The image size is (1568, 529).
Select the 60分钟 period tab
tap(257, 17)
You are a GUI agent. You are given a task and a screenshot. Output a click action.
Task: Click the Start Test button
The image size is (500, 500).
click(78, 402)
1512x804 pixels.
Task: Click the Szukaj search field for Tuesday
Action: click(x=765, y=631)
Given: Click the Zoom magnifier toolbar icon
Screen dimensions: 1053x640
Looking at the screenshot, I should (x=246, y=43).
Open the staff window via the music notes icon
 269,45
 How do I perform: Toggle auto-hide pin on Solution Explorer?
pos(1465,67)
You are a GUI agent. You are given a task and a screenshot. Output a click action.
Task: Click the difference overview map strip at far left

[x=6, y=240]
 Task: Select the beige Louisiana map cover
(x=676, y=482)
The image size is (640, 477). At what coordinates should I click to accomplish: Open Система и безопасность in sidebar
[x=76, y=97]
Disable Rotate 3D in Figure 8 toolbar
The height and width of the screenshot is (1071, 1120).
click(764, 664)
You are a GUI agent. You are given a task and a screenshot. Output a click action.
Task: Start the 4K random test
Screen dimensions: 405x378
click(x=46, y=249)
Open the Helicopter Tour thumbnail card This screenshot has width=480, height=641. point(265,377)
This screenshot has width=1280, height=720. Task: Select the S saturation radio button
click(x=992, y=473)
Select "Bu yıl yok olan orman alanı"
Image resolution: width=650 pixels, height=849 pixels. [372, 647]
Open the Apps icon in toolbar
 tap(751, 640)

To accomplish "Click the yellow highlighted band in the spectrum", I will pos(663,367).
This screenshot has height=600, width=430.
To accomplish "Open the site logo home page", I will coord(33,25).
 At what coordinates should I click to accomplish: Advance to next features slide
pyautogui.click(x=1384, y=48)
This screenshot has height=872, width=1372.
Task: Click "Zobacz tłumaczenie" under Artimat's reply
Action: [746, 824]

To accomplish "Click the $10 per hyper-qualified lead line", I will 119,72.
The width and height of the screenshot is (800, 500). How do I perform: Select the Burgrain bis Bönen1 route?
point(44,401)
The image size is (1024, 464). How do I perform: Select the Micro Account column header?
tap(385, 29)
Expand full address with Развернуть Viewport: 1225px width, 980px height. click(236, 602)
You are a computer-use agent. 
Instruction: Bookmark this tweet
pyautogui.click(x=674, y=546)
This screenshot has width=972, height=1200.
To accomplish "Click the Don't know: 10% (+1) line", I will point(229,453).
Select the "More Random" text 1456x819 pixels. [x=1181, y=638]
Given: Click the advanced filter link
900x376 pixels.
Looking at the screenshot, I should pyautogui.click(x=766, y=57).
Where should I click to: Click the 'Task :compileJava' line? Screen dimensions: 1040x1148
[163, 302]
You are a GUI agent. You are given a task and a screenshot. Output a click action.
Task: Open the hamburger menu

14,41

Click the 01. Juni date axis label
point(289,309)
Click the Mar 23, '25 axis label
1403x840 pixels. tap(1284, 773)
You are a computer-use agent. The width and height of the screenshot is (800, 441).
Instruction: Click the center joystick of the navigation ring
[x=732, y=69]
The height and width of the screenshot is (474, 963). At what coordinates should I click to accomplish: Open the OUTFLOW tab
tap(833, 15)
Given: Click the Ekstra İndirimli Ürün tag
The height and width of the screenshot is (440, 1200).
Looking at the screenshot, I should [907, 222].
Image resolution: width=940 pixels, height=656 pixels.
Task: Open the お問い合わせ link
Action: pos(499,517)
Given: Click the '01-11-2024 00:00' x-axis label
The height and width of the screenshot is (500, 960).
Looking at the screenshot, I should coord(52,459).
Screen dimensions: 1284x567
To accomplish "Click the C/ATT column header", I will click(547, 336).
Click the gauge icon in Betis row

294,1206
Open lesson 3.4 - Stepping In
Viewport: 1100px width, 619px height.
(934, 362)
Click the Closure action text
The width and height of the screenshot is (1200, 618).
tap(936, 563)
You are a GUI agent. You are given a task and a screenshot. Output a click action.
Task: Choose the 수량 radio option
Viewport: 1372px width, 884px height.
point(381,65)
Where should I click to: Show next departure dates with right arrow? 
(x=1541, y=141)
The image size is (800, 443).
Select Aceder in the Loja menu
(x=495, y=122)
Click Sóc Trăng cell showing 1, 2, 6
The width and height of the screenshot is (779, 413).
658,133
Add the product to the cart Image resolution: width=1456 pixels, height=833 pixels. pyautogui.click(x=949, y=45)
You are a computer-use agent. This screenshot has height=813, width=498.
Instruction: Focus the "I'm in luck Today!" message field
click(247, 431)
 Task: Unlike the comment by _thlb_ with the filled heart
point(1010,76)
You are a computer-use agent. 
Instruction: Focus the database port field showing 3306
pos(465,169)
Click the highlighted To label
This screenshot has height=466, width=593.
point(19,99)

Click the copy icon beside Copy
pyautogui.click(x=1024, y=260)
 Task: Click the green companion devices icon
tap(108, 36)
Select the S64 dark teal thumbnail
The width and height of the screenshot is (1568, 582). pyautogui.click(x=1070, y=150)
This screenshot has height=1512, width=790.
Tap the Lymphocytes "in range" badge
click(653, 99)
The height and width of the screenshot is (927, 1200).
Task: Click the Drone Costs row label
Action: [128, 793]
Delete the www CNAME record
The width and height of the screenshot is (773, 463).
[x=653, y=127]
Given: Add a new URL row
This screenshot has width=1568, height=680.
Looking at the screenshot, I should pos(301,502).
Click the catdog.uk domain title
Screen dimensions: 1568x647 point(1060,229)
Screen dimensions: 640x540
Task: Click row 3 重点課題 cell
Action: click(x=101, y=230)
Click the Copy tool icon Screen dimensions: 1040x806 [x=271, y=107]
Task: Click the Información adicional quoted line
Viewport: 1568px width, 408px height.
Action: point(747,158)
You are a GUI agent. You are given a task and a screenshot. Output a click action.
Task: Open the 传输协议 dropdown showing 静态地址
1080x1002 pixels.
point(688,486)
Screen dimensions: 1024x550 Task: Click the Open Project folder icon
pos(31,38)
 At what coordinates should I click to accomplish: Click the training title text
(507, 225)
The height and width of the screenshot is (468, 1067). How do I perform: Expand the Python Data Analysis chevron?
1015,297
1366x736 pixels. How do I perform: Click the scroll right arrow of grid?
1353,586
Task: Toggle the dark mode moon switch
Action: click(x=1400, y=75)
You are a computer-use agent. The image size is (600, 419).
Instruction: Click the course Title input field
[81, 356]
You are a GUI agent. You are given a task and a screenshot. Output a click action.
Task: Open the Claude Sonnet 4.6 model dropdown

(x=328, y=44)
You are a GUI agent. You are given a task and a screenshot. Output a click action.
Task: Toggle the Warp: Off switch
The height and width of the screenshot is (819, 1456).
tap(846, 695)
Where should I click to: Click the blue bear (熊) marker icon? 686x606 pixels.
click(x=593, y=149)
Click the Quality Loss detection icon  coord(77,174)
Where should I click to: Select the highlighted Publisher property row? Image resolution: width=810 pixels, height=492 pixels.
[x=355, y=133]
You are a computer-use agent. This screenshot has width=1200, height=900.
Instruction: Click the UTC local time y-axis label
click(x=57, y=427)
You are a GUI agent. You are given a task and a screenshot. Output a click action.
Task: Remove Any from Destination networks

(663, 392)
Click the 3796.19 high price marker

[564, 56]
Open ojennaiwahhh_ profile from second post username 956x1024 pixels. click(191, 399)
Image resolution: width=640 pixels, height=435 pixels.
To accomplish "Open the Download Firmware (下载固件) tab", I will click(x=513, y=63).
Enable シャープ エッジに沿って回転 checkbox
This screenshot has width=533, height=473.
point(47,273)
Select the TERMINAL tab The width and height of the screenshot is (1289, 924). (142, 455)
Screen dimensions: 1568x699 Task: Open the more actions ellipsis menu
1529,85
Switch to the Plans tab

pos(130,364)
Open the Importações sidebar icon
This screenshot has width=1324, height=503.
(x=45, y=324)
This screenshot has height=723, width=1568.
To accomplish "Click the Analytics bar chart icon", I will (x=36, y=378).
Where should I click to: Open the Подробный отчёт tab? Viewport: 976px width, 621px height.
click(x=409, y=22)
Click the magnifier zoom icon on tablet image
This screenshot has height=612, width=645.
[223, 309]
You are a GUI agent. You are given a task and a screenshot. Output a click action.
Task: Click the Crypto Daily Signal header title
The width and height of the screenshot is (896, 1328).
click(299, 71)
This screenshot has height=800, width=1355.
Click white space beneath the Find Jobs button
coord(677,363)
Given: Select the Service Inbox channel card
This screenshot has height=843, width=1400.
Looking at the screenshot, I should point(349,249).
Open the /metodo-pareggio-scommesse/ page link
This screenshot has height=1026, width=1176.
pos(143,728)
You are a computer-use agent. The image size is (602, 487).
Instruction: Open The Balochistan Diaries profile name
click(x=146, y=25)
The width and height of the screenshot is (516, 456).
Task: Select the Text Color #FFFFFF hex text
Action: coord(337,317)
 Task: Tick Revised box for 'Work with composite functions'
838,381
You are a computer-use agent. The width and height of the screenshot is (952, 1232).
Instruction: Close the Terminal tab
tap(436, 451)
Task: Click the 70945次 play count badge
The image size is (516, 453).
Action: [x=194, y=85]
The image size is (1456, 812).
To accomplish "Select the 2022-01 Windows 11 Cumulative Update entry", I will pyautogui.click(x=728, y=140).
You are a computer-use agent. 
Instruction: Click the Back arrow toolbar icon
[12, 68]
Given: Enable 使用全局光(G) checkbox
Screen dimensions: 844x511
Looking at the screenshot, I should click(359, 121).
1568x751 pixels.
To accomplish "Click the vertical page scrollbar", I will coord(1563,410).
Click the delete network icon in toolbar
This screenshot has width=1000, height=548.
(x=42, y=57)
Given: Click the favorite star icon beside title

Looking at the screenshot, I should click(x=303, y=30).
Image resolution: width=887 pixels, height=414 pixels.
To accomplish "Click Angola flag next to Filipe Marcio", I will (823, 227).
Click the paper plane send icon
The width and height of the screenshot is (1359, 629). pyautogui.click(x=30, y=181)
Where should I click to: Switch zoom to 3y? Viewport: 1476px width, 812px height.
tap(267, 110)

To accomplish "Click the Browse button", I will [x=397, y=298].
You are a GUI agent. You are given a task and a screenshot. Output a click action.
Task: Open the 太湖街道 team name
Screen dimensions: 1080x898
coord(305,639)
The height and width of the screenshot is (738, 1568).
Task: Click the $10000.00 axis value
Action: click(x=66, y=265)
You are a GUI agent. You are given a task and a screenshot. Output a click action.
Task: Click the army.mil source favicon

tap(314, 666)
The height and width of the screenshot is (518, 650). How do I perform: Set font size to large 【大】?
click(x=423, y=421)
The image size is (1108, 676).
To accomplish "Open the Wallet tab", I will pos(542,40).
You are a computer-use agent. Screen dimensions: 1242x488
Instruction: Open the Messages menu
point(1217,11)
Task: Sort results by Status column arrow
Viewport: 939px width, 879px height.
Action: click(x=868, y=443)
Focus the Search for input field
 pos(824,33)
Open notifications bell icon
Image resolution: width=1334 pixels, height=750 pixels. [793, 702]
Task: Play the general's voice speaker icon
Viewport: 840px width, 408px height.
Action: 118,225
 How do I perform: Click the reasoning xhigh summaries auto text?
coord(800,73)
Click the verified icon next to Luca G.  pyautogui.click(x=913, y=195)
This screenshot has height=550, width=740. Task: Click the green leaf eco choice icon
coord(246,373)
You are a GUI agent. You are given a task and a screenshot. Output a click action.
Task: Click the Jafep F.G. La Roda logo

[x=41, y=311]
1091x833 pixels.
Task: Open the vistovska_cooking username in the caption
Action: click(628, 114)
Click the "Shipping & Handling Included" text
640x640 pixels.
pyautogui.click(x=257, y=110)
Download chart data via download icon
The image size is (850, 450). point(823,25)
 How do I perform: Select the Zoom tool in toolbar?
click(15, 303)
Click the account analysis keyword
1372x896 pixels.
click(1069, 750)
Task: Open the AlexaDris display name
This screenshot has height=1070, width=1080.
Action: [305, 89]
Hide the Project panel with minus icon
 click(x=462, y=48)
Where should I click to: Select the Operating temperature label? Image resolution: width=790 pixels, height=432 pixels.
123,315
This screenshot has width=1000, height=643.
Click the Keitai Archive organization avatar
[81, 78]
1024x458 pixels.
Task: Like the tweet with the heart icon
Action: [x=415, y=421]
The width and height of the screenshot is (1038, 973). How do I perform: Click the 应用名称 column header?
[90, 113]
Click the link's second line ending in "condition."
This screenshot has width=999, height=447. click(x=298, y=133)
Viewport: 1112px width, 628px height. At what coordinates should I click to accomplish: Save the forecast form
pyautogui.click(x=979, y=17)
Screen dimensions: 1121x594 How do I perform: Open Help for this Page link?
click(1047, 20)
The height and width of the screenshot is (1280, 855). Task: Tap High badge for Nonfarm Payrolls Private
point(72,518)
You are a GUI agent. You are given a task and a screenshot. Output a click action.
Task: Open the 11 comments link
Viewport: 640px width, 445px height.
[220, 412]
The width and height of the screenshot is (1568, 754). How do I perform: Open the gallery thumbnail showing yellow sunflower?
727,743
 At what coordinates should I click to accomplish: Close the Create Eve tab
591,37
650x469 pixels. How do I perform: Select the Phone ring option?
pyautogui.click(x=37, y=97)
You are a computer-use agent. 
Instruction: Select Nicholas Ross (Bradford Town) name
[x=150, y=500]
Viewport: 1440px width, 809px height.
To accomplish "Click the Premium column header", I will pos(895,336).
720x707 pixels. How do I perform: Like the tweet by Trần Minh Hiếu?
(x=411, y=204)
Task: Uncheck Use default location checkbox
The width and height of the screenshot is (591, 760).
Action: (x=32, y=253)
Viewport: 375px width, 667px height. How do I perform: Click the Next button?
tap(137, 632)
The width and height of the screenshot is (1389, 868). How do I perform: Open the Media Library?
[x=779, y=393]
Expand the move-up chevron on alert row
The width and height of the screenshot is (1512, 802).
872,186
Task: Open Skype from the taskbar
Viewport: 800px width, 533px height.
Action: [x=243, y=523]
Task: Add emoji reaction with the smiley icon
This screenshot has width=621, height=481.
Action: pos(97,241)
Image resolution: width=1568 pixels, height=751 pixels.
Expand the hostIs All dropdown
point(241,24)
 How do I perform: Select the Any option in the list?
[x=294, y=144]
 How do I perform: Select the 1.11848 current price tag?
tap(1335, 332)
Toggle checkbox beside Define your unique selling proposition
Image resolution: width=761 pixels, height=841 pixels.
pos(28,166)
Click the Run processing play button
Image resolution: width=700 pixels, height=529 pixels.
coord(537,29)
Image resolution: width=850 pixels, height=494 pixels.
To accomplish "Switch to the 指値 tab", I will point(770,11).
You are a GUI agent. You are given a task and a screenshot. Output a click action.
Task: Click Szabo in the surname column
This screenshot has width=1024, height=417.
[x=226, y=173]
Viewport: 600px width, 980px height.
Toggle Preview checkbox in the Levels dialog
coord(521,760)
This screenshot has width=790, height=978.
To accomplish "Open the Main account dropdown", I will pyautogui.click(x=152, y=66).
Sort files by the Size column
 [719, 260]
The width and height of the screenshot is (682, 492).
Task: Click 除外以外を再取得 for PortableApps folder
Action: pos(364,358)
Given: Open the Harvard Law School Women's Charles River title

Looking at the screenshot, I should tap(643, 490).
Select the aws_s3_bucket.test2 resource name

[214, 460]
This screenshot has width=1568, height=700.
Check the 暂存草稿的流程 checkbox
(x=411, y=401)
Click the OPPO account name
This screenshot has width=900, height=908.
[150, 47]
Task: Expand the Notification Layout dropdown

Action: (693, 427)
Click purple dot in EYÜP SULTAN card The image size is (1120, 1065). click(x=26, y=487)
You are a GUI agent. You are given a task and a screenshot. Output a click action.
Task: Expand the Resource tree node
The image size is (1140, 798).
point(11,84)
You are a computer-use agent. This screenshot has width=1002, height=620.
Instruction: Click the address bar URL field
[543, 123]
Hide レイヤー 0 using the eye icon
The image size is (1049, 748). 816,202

What the exercise asks ::
Give back exactly the lines of the listing above that run from the line with "Where should I click to: Click the 'Task" to the line with "Click the Closure action text", inclusive.

Exercise output ::
Where should I click to: Click the 'Task :compileJava' line? Screen dimensions: 1040x1148
[163, 302]
You are a GUI agent. You are given a task and a screenshot. Output a click action.
Task: Open the hamburger menu

14,41

Click the 01. Juni date axis label
point(289,309)
Click the Mar 23, '25 axis label
1403x840 pixels. tap(1284, 773)
You are a computer-use agent. The width and height of the screenshot is (800, 441).
Instruction: Click the center joystick of the navigation ring
[x=732, y=69]
The height and width of the screenshot is (474, 963). At what coordinates should I click to accomplish: Open the OUTFLOW tab
tap(833, 15)
Given: Click the Ekstra İndirimli Ürün tag
The height and width of the screenshot is (440, 1200).
Looking at the screenshot, I should [907, 222].
Image resolution: width=940 pixels, height=656 pixels.
Task: Open the お問い合わせ link
Action: pos(499,517)
Given: Click the '01-11-2024 00:00' x-axis label
The height and width of the screenshot is (500, 960).
Looking at the screenshot, I should coord(52,459).
Screen dimensions: 1284x567
To accomplish "Click the C/ATT column header", I will click(547, 336).
Click the gauge icon in Betis row

294,1206
Open lesson 3.4 - Stepping In
Viewport: 1100px width, 619px height.
(934, 362)
Click the Closure action text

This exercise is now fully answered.